▸ **TEXT FOR ANALYSIS**
2022 Latest Caselaw 6506 Tel

Citation : 2022 Latest Caselaw 6506 Tel
Judgement Date : 6 December, 2022

Telangana High Court
M Machagiri, Nalgonda District vs M.Karunakar Reddy, Nalgonda ... on 6 December, 2022
Bench: M.G.Priyadarsini
     HONOURABLE SMT. JUSTICE M.G. PRIYADARSINI

         M.A.C.M.A.Nos.2309 of 2015 and 2152 of 2016

COMMON JUDGMENT:


        Since both the appeals are arising out of the same

judgment, they are heard together and being disposed of by this

common judgment.


2.      Dissatisfied with the quantum of compensation awarded

by the Motor Accident Claims Tribunal-cum-II Additional Chief

Judge, City Civil Court, Hyderabad, made in O.P.No.1061 of

2010,    dated 24.05.2014, the      claimant preferred MACMA

No.2309 of 2015.        Whereas, MACMA No.2152 of 2016 is

preferred by the Reliance General Insurance Company Limited,

respondent No.2 before the Tribunal, challenging the very same

order and decree of the Tribunal on the ground that the

compensation awarded is excessive and exorbitant.

3. For the sake convenience, the parties, hereinafter, will be

referred to as per their array before the Tribunal.

▸ **STUDY QUESTIONS**
1) Reproduce the court judgment from "No.2309 of 2015." to "excessive and exorbitant.".
2) According to the court judgment, why are the two appeals heard together and decided in one judgment?
3) Write what comes next in the court judgment, starting after its last sentence.
You won't need the listing that follows.

▸ **AVAILABLE DATA**

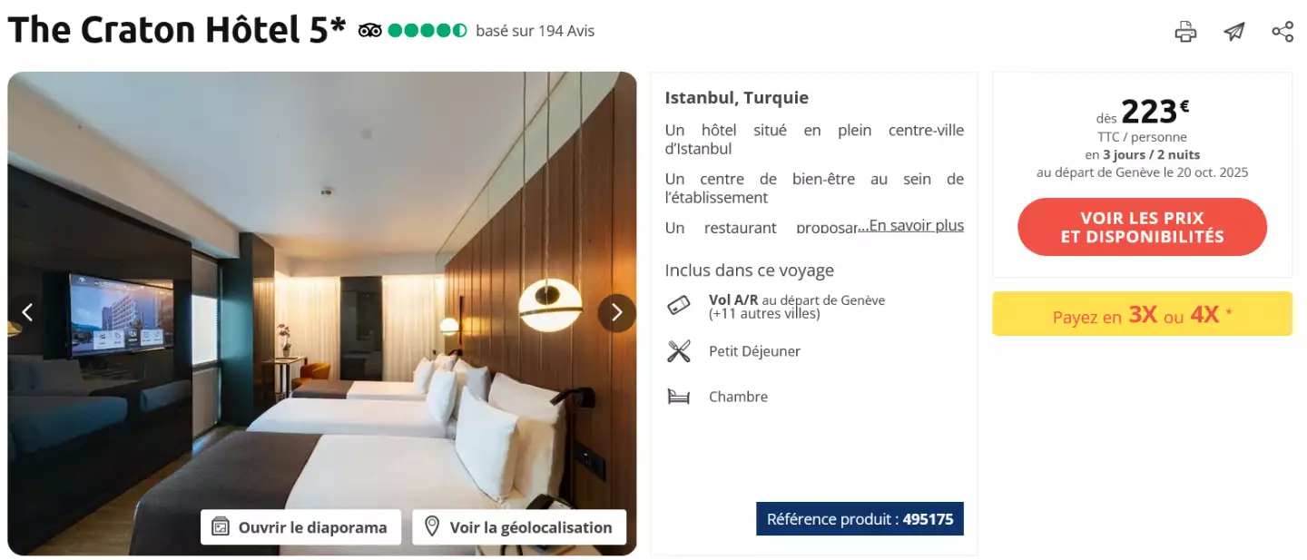1307x560 pixels.
Task: Click the flight ticket icon
Action: click(x=679, y=306)
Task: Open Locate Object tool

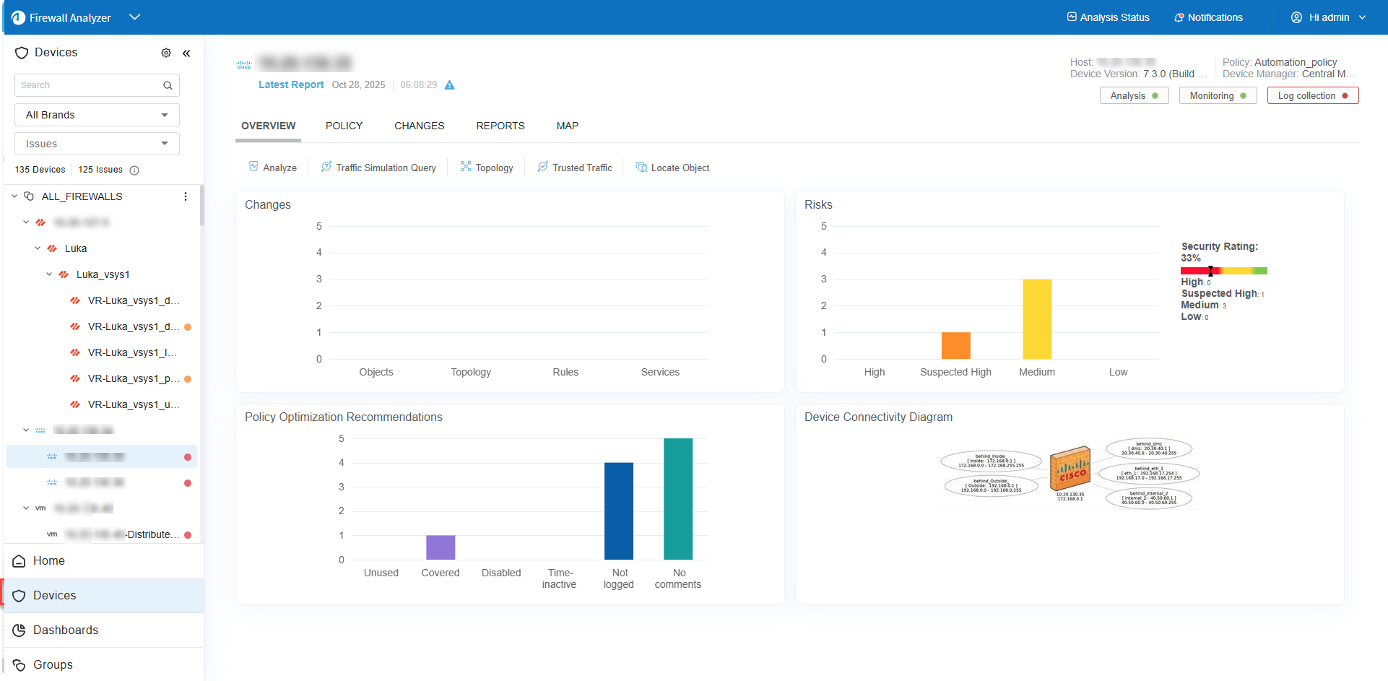Action: pos(672,168)
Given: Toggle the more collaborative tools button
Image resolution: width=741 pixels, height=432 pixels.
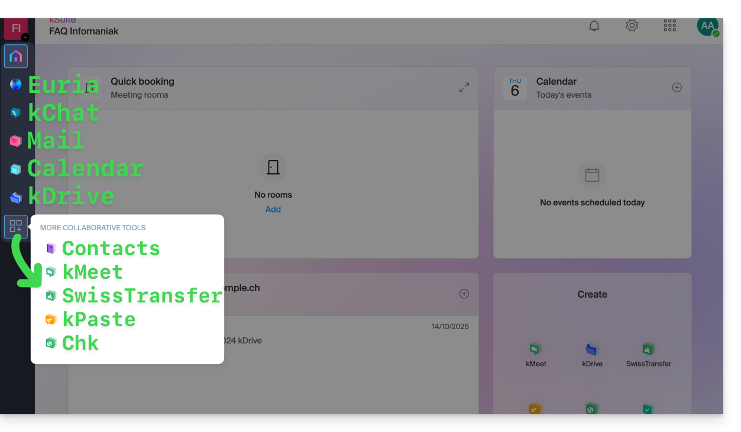Looking at the screenshot, I should [x=16, y=227].
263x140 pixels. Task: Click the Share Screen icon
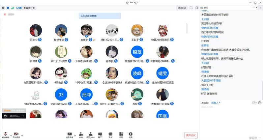point(70,135)
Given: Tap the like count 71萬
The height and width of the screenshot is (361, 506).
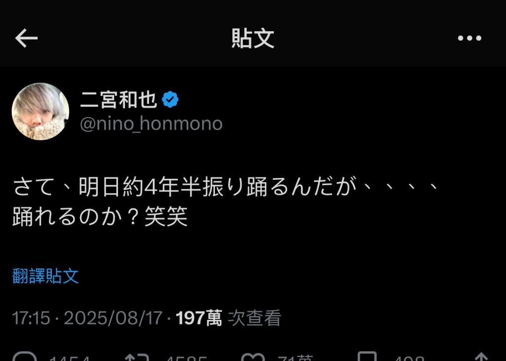Looking at the screenshot, I should coord(295,358).
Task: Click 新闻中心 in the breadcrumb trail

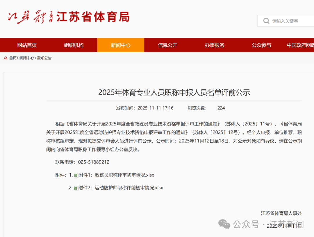Action: click(26, 58)
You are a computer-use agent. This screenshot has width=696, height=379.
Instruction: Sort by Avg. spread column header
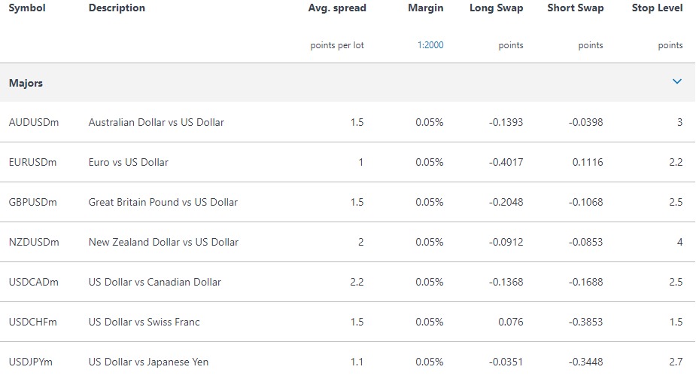click(337, 8)
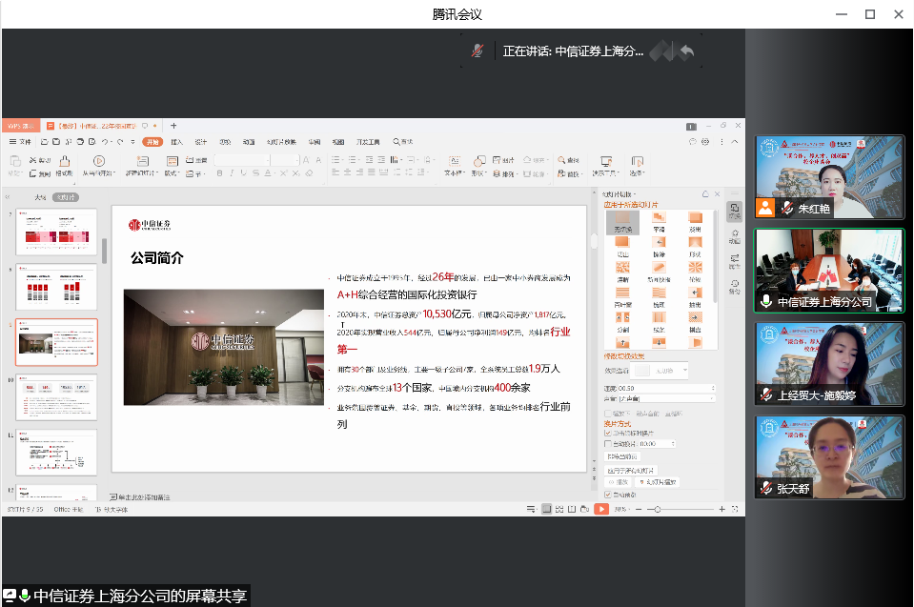Enable the auto-advance timing checkbox
Image resolution: width=914 pixels, height=607 pixels.
[x=609, y=443]
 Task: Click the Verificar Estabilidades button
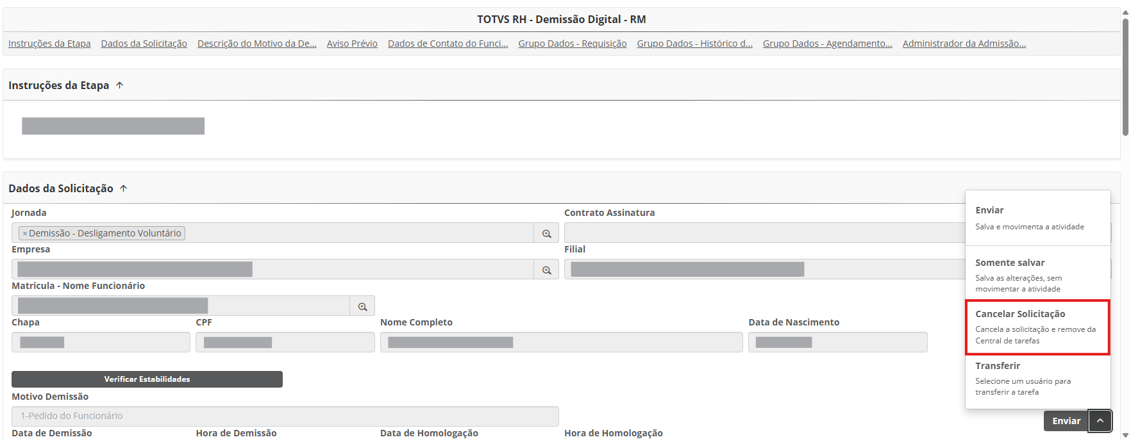pos(147,379)
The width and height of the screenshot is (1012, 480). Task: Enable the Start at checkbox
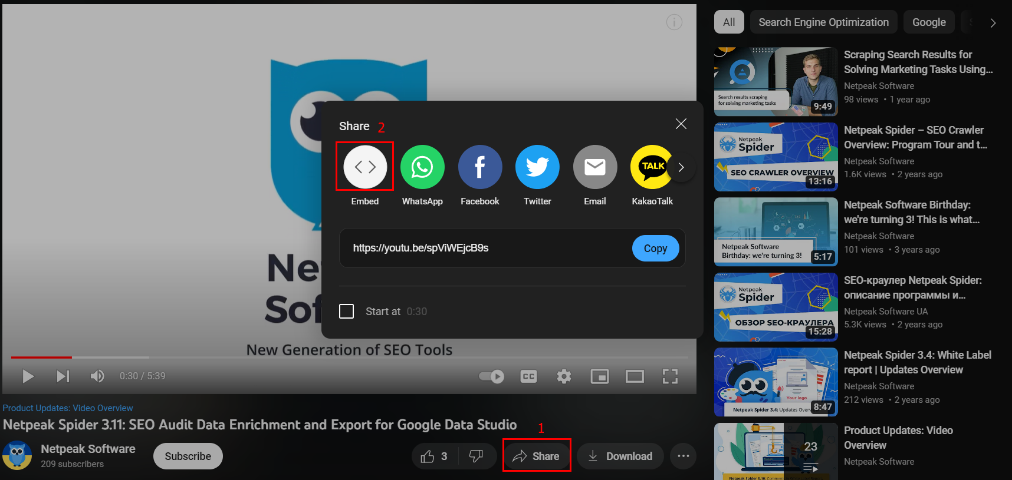tap(347, 311)
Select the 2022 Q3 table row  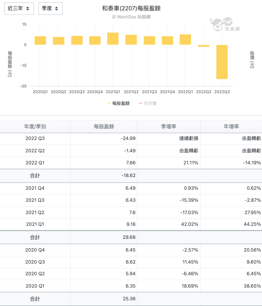[131, 139]
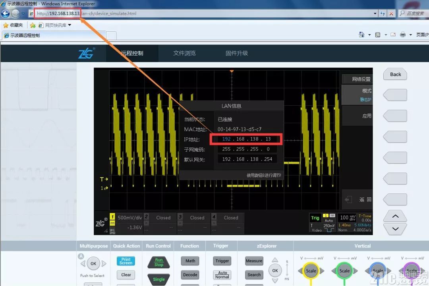Click the Back button
This screenshot has height=286, width=429.
(x=395, y=74)
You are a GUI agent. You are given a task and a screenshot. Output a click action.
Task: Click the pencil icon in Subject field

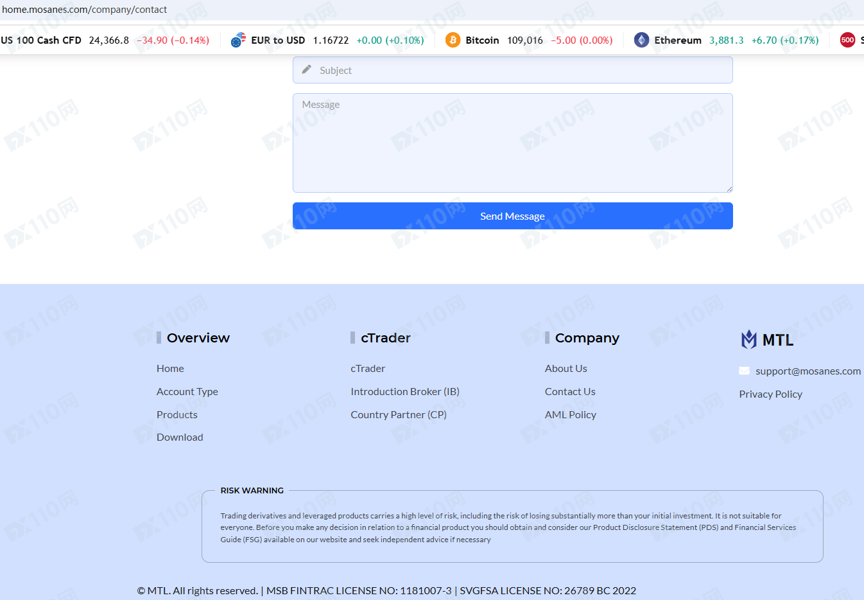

▸ **RESPONSES TO THE EXERCISE**
1)
No.2309 of 2015.        Whereas, MACMA No.2152 of 2016 is

preferred by the Reliance General Insurance Company Limited,

respondent No.2 before the Tribunal, challenging the very same

order and decree of the Tribunal on the ground that the

compensation awarded is excessive and exorbitant.

2) Both appeals arise out of the same judgment of the Tribunal. That is why they are heard together and disposed of by one common judgment.

3)
4. According to the pleadings in the O.P. filed by the

claimant, on 08.04.2009, at about 20.00 hours, while the

claimant was proceeding on his motorcycle and when he

reached near Anajipuram Village, Mothkur Mandal of Nalgonda

District, the offending vehicle i.e., tractor and trailor bearing

NO. AP 24F 1851 & 1852, owned by respondent No. 1, insured

with respondent No. 2, being driven by its driver in a rash and

negligent manner, dashed the motorcycle, as a result of which,

the claimant fell down and sustained grievous injuries. He had

taken treatment at various hospitals, underwent operation for

fracture injuries and sustained disability. Therefore, he laid a

claim for Rs.6,50,000/- against the respondents towards

compensation under various heads.

5. Before the tribunal, while the respondent No. 1 stood ex

parte, the respondent No. 2 filed its counter denying the manner

of accident as projected by the claimant, income, avocation of

the claimant. The learned tribunal, having considered the claim

petition, counter, oral and documentary evidence brought on

record, allowed the O.P. awarding compensation of Rs.6.50

lakhs.

6. Heard both sides and perused the material available on

record.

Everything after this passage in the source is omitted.